Traduction et adaptation personnelles.

Longtemps je suis resté allongé à T’attendre dans le jardin des roses de la Vie ; et toujours Tu T’es gardée loin de ma Compréhension.

Allongé, j’ai contemplé Ta nature, comme celle d’une Rose Infinie.

Pétales, pétales, pétales, mais où, ô Beauté, est Ton Cœur ?

N’as-tu donc point de Cœur ? Tes pétales seraient-ils sans fins, m’empêchant par leur omniprésence d’atteindre l’essence de ton Être ?

Pourtant tels sont Tes mots : « je t’aime ! Je te désire ! Pâle ou pourpre, voilée ou voluptueuse, moi qui suis tout plaisir et pourpre, et ivresse du sens le plus intime, je te désire. Revêts les ailes et éveille en toi la splendeur lovée : viens à moi ! »

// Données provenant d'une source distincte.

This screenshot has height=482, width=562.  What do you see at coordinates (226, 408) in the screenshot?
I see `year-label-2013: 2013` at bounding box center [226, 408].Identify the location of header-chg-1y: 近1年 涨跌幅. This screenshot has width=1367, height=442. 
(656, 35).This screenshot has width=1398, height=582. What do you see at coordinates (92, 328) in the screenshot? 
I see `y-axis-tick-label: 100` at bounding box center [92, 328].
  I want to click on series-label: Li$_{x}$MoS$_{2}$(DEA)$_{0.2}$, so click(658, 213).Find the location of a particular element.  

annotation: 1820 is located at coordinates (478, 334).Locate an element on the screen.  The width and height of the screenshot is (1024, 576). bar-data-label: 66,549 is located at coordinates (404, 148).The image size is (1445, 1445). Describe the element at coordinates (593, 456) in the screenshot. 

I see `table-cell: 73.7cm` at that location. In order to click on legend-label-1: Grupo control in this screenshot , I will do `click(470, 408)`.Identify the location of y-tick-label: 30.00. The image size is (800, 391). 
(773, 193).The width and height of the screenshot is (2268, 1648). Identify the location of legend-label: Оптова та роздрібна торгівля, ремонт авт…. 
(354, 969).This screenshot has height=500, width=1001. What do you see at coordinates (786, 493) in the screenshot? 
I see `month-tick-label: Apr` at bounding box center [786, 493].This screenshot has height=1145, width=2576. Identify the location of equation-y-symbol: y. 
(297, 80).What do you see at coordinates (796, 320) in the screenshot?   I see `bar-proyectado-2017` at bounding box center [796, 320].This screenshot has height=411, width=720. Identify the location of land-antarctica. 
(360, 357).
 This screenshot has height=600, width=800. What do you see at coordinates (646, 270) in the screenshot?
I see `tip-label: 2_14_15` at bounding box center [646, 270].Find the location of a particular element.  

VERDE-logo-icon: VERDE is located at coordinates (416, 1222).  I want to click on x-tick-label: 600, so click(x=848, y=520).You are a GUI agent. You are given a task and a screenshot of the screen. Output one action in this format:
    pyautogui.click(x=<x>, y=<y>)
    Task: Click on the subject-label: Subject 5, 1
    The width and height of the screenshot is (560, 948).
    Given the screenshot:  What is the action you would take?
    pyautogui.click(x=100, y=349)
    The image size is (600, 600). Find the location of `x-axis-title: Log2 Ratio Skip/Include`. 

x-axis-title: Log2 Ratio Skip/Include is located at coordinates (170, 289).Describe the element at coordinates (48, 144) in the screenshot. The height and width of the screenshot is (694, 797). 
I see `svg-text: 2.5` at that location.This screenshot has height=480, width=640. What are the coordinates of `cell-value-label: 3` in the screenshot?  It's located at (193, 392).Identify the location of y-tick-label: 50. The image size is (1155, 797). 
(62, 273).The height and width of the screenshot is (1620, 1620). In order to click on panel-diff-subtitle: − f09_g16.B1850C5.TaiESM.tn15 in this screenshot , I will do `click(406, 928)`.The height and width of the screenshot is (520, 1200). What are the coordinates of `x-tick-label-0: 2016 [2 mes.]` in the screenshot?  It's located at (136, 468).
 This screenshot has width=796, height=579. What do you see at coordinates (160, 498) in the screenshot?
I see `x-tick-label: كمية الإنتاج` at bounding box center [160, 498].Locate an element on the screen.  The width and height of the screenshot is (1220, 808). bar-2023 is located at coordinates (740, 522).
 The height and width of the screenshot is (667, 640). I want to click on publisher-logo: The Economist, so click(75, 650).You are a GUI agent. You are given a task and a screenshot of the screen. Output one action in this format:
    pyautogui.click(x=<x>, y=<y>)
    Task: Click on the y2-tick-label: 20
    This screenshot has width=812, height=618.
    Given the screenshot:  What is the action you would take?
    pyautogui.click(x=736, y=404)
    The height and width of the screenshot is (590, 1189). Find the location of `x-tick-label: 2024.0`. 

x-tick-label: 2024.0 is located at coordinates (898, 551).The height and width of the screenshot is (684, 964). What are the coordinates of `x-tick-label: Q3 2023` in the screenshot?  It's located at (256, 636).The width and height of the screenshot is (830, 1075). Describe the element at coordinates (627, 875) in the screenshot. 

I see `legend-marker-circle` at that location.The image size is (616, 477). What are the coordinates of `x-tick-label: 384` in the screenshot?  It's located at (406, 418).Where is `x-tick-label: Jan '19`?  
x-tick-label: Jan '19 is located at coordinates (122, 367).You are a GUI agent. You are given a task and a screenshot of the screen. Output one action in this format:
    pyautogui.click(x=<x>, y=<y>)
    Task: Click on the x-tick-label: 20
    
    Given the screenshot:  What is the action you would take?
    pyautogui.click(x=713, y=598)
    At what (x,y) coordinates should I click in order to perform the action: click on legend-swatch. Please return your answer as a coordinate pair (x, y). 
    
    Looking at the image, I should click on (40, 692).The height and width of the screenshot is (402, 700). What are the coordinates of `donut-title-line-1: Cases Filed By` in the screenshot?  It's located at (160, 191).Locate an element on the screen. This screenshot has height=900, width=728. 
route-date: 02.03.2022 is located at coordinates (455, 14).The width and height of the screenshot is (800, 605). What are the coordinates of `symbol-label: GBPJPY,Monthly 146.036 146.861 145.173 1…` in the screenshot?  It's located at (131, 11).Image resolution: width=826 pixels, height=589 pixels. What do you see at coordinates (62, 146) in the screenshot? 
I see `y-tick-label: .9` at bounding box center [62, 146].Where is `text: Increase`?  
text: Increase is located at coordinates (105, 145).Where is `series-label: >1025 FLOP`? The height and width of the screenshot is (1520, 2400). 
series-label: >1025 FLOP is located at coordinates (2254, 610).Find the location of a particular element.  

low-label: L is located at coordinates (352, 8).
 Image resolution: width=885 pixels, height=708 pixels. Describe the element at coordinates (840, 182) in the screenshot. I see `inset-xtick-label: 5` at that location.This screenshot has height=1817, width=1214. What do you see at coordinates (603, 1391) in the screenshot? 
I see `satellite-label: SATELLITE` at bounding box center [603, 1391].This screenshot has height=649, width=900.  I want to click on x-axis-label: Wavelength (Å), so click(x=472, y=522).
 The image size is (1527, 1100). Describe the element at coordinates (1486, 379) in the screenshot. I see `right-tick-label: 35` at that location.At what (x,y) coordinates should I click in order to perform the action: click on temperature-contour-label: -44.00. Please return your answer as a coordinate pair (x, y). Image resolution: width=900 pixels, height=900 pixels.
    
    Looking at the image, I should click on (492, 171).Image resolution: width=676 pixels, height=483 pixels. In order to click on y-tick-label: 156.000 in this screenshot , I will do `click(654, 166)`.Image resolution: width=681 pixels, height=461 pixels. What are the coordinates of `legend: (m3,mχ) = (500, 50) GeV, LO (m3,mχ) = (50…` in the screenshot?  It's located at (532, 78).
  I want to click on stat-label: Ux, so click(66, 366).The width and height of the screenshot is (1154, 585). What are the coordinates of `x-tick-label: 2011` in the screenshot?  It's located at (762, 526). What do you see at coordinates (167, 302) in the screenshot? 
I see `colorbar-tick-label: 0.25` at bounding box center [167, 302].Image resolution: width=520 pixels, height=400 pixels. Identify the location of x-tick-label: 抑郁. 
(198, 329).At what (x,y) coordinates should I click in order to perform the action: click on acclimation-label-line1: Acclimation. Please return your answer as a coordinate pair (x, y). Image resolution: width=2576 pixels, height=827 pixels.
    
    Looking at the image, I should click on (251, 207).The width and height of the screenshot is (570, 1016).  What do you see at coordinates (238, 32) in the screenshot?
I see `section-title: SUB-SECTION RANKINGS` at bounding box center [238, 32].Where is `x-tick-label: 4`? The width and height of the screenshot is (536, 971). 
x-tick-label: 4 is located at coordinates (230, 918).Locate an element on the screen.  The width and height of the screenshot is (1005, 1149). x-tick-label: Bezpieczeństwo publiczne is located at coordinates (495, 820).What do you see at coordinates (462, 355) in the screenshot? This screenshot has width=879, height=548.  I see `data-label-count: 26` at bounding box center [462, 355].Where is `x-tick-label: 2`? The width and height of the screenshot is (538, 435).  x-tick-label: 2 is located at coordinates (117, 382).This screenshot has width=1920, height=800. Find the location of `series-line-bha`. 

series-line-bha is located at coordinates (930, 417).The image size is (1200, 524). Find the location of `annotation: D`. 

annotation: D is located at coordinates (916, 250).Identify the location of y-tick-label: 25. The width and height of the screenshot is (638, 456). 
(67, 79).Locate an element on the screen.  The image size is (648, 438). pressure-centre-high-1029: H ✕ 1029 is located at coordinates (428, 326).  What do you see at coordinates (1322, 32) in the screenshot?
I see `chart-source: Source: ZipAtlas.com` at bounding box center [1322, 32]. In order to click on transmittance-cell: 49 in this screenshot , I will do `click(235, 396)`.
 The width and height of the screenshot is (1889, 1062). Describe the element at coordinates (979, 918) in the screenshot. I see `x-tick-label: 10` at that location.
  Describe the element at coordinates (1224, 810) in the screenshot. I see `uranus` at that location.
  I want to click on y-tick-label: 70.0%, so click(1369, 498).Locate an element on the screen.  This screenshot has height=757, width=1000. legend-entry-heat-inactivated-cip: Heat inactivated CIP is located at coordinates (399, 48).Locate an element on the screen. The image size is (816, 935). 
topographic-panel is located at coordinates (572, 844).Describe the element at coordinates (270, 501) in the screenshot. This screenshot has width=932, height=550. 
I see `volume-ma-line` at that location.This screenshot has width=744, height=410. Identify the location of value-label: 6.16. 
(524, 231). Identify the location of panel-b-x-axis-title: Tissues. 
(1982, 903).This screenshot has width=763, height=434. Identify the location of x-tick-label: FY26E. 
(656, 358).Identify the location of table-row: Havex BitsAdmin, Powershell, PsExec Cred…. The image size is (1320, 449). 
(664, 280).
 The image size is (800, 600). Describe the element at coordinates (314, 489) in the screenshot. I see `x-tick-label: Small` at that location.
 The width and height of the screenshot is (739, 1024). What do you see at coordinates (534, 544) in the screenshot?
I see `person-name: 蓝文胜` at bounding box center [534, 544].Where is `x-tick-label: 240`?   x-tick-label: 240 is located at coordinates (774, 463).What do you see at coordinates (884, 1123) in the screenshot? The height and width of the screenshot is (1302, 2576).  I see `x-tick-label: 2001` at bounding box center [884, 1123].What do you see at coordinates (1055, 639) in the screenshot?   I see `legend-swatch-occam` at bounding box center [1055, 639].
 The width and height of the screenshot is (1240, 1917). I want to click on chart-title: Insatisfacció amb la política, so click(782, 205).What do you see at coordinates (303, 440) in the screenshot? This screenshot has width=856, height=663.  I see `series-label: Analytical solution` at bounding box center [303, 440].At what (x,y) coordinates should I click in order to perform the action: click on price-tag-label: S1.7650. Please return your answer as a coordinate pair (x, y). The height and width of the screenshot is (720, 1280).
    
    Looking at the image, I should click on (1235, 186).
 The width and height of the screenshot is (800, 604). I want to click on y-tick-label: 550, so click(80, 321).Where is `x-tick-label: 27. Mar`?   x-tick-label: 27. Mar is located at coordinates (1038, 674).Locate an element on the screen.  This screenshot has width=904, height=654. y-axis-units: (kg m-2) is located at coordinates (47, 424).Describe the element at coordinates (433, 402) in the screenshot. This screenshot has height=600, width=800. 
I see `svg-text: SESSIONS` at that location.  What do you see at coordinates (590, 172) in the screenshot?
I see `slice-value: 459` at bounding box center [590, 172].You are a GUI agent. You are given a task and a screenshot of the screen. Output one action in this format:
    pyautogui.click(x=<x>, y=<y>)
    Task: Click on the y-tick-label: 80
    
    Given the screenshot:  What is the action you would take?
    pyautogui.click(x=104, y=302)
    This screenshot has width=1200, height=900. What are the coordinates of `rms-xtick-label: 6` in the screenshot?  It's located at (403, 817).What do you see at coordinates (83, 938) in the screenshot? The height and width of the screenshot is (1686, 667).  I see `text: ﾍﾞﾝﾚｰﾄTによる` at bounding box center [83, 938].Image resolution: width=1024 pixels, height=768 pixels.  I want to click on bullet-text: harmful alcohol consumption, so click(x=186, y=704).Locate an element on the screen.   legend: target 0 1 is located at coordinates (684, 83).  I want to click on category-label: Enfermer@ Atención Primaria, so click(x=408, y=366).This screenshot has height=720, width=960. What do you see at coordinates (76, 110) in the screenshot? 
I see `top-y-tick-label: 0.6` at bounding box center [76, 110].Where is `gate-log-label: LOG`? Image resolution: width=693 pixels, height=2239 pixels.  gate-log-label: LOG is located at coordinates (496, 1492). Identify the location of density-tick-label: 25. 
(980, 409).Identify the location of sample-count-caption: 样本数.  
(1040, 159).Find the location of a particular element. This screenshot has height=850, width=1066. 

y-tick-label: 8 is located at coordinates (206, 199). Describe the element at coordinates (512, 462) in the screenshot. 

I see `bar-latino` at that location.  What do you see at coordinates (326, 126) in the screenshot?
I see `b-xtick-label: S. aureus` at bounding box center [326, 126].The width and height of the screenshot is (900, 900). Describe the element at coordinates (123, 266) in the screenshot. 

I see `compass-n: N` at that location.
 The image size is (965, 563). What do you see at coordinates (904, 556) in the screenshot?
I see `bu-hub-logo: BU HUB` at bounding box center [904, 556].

Ah ! Mon sens le plus intime est enivré ; intoxiqué par les émanations de la Rose. Son Cœur est Mon Cœur. Il n’y a pas de différence, ô Bien-Aimée.

Lorsque j’aurai pénétré le Cœur de la Rose Infinie, c’est Moi-même que je trouverai .

Mais ce n’est pas vers Moi que je m’avancerai – Seulement vers Toi.